Si le sous-préfet adjoint Paolo Nigra ne se prend pas pour Dieu - impossible d’ailleurs il est agnostique - il est certain qu’il s’octroie le rôle d’Hercule Poirot. À tel point qu’il pourrait rivaliser comme acteur avec son compagnon Rocco, commissaire à l’écran dans une célèbre série télévisée.
Le ton est donné dès les premières pages. Humour, intrigue à l’Agatha Christie et forcément sacrilèges à foison, le meurtre ayant lieu dans une église et l’arme du crime soupçonnée n’étant rien de moins que la divine hostie.
Les écarts de langage et de situation sont nombreux et pleinement assumés. Les auteurs jouent avec nous, lecteurs de polars, en mettant en scène comme principaux suspects les membres d’un club de lecture de…. polars !
L’atmosphère italienne, tout du moins génoise, se reflète parfaitement.
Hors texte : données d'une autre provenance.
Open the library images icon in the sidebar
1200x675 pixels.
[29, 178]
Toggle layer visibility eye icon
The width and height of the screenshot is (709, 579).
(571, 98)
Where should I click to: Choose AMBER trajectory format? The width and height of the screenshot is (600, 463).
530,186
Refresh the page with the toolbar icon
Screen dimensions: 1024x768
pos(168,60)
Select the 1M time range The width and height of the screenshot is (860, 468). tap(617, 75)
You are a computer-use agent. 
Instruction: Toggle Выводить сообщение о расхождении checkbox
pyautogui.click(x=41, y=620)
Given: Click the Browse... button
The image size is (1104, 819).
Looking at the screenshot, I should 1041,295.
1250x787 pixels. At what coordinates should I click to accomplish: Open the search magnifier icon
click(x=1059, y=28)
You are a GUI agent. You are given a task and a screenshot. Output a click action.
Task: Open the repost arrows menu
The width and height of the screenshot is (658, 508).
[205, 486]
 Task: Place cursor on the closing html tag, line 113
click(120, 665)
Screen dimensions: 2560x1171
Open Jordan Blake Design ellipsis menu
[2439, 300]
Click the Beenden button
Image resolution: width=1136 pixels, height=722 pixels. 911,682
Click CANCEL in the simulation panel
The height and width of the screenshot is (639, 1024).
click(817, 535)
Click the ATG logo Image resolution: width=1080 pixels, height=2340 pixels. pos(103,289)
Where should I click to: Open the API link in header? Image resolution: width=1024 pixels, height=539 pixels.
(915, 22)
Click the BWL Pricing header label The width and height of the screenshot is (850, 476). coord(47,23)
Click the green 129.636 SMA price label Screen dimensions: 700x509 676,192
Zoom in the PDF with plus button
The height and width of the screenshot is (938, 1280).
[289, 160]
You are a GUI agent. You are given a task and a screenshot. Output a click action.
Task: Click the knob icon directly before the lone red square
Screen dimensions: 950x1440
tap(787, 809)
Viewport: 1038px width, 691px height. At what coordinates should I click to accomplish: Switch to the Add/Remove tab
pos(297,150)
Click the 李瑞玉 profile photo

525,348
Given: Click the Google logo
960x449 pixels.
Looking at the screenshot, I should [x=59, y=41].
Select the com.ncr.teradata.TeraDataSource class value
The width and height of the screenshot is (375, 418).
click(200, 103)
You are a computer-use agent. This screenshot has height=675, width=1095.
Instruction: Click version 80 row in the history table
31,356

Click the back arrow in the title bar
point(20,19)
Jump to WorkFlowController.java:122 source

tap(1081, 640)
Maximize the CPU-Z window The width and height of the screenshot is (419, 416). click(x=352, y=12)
Ne manque que l’accent chantant, difficile à traduire, mais qu’il est indispensable d’imaginer pour profiter pleinement du roman.
Un beau rayon de soleil dans le sombre monde du polar.
Notice de l’éditeur
Un dimanche matin d’été, dans une église du centre historique de Gênes. Alors que les fidèles reçoivent la communion, le professeur Sergio Bruzzone tombe raide mort après avoir pris l’hostie. Tout indique qu’il a été empoisonné. La victime, pas vraiment regrettée, appartenait à un club de retraités, amis de longue date et passionnés de polars, qui tous peuvent l’avoir assassiné. Tout se complique lorsque les médias conservateurs assurent qu’on tente en réalité de viser les chrétiens.
Le sous-préfet adjoint Paolo Nigra devra lutter contre les assauts d’une droite italienne hostile aux immigrés et aux homosexuels pour déjouer les pièges d’une énigme à la Agatha Christie en fouillant dans les secrets de retraités pas si tranquilles.